§ Your instructions:
Starting at the line that contains "For every named" and stopping after the line that contains "College of Agriculture", write out each of those lines again, requests included. Adjust every number in the coordinate answers by adding -138 to it.

§ Data:
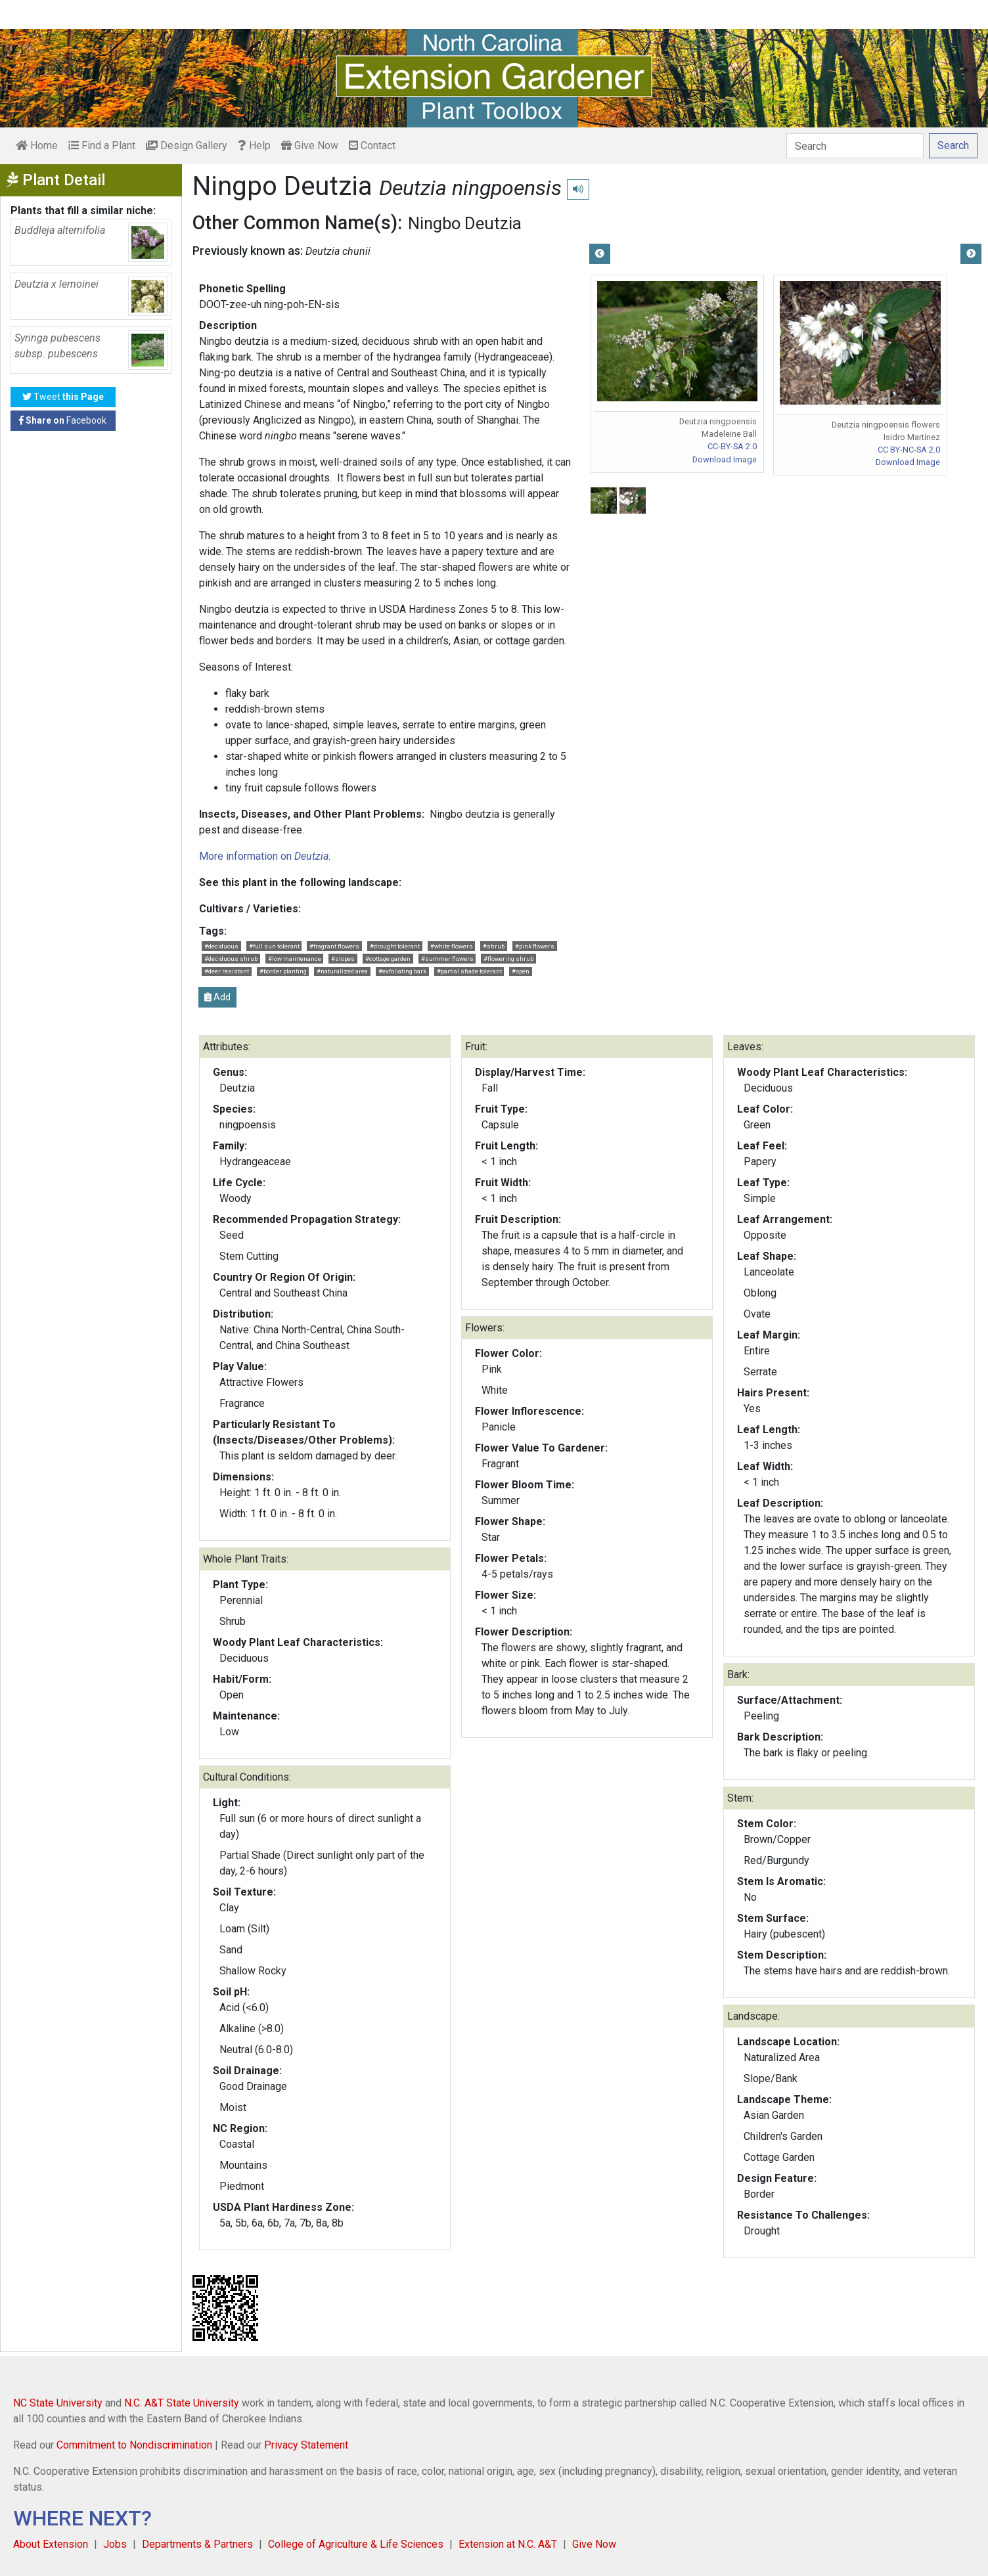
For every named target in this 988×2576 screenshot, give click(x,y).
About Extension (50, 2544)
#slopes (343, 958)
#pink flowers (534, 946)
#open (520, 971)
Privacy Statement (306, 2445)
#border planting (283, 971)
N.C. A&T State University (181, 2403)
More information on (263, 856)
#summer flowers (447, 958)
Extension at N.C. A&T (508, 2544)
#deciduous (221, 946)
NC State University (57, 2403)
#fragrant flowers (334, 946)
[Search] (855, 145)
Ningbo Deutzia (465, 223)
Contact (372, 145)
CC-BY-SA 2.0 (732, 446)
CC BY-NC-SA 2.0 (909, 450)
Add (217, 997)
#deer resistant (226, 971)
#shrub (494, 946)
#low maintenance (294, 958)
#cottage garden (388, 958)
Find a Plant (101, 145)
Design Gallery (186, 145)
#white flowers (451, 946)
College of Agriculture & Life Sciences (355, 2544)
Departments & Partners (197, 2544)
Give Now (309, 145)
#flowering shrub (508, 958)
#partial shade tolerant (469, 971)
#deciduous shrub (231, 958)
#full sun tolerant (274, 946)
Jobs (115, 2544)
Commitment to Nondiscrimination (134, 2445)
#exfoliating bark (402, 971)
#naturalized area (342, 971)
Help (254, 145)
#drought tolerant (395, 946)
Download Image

* * *

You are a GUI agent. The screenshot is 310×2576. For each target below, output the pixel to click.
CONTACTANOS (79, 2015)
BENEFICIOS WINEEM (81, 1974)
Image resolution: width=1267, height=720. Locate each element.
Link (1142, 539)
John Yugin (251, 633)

§ Written answer:
For every named target in this 988×2576 screenshot, give click(x,y).
About Extension (-88, 2406)
#slopes (205, 820)
#pink flowers (396, 808)
#open (382, 833)
Privacy Statement (168, 2307)
#border planting (145, 833)
N.C. A&T State University (43, 2265)
More information on (125, 718)
#summer flowers (309, 820)
Extension at N.C. A&T (370, 2406)
#deciduous (83, 808)
NC State University (-81, 2265)
#fragrant flowers (196, 808)
[Search] (717, 7)
Ningbo Deutzia (327, 85)
Contact (234, 7)
CC-BY-SA 2.0 (594, 308)
CC BY-NC-SA 2.0 (771, 312)
Add (79, 859)
#deer resistant (88, 833)
#shrub (356, 808)
#low maintenance (156, 820)
#cottage garden (250, 820)
Find a Plant (-37, 7)
Design Gallery (48, 7)
#white flowers (313, 808)
College of Agriculture & Life Sciences (217, 2406)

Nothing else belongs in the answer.